Ибо Маннами явно была сильным эмпатом.

— Ты уверена, что тебе нужно именно сюда? К женскому…хм… оператору? — уточнила я.

Надо сказать, что во время кризиса я порядком углубила своё образование в желаемую мной сторону. Университетам требовались любые деньги, какие они могли получить, а наше сообщество если и не было так богато, как об этом говорит молва, то, по крайней мере, не особо нуждалось в твёрдой пище.

— Когда я осталась без родных, меня направили к вам знающие люди, — ответила она, подняв на меня глаза с длиннейшими ресницами. Право, в них можно было затеряться, как в лесу, и утонуть, как в колдовском озере! И какие губы — она их не красила, естественный цвет был такой же, как и щёки, но чуть темнее.

Я хотела сказать: «Если тебе нужно избавиться от ребёнка — это запрещено». Только в этом не было никакого секрета, хотя скорбящие утробы чистили сплошь да рядом. И мои слова выглядели бы как вымогательство денег у сироты. За изматывающую работу с сукном цвета хаки лагерникам полагалась примерно треть зарплаты свободного гражданина — не больше.

Поэтому я не торопясь, выбралась из-за своего стола, заперла дверь смотрового кабинета и придвинула табурет к её стулу.

— Тогда мне не приходит в голову, что может быть неладно с такой молодой особой, — негромко проговорила я.

— В прежние годы вдова самурая должна была уйти в монастырь для таких, как она, или покончить с собой, — говоря это, девочка слегка закусила губу.

— Ты считаешь, что таков и твой путь?

— Не знаю, — ответила она так тихо, что мне пришлось читать по губам. — Когда меня выпустят после войны, идти будет некуда — говорят, нашу ферму в Сиэтле захватили бездомные. Замуж я не хочу ни за кого. И быть пылинкой на ветру — тоже.

— Это официальное заявление, что ли? — мои слова прозвучали слишком резко.

Маннами поняла и смысл, и интонацию.

— Можете считать и так. Администрация не будет возражать.
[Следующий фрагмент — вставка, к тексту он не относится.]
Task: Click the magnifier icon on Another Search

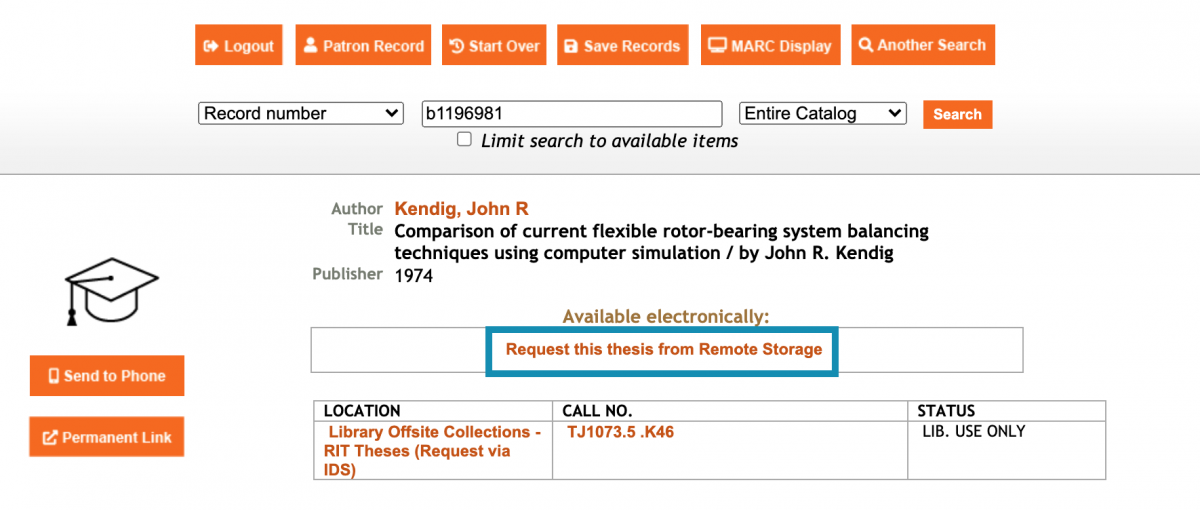Action: 866,46
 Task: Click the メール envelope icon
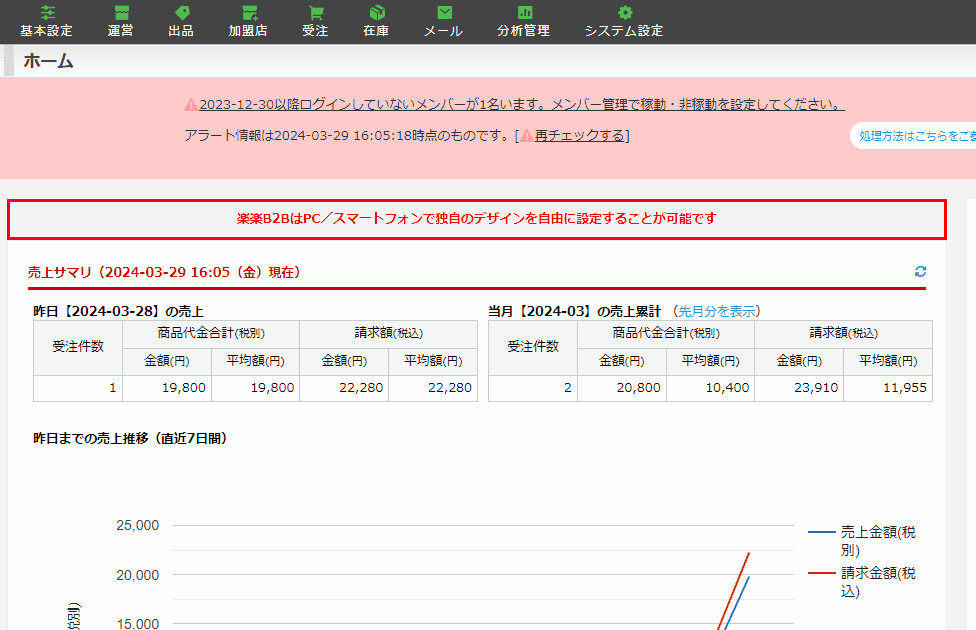coord(443,13)
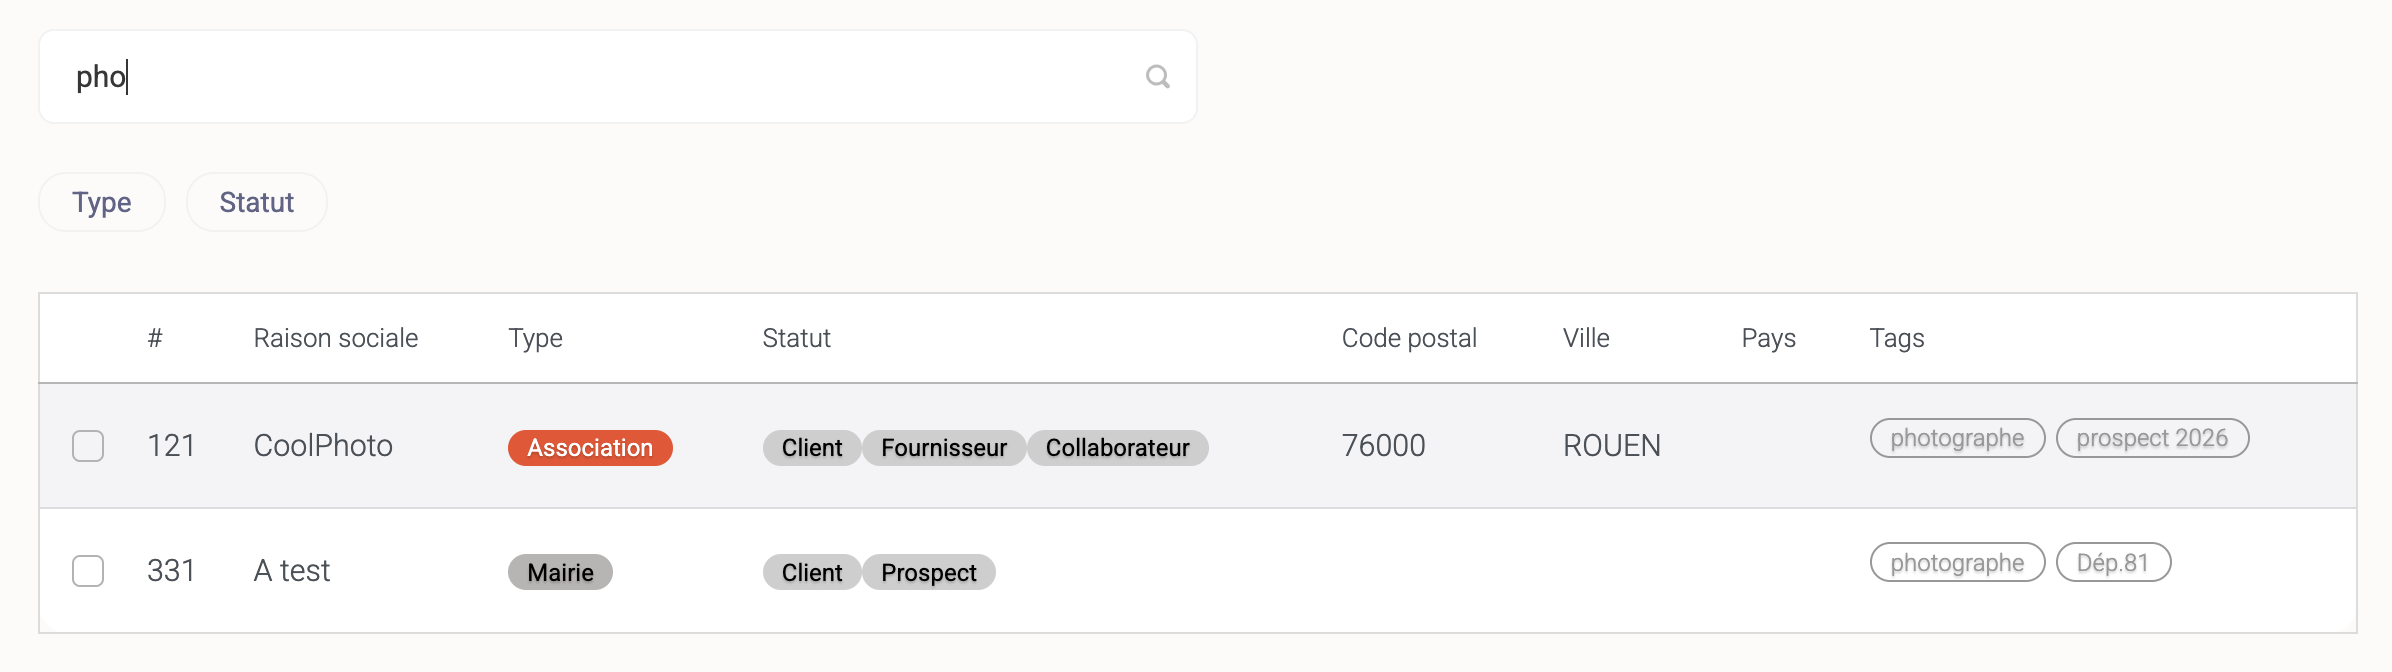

— Там, в вестибюле, скопилась небольшая дамская очередь, — ответила я. — С серьёзными и незаконными случаями я разбираюсь у себя дома.

Ничего подобного: смотровой и операционный кабинеты были и здесь, в клинике, причём очень даже неплохие. И для операций были отведены специальные дни.

Но нельзя же мешать одно с другим, верно? Эфир с хлороформом?

В общем, я выписала Маннами направление на чистку криминального заноса матки, достаточно подкреплённое диргским нелегальным золотым запасом, чтобы обеспечить лояльность лагерных охранников — с пулеметами на вышках или без оных.

Датированное завтрашним днём. Интуиция говорила мне, что тянуть дальше нельзя. И что ситуация не так проста, как может показаться с первого взгляда.

Хотя уж простой она не казалась никак.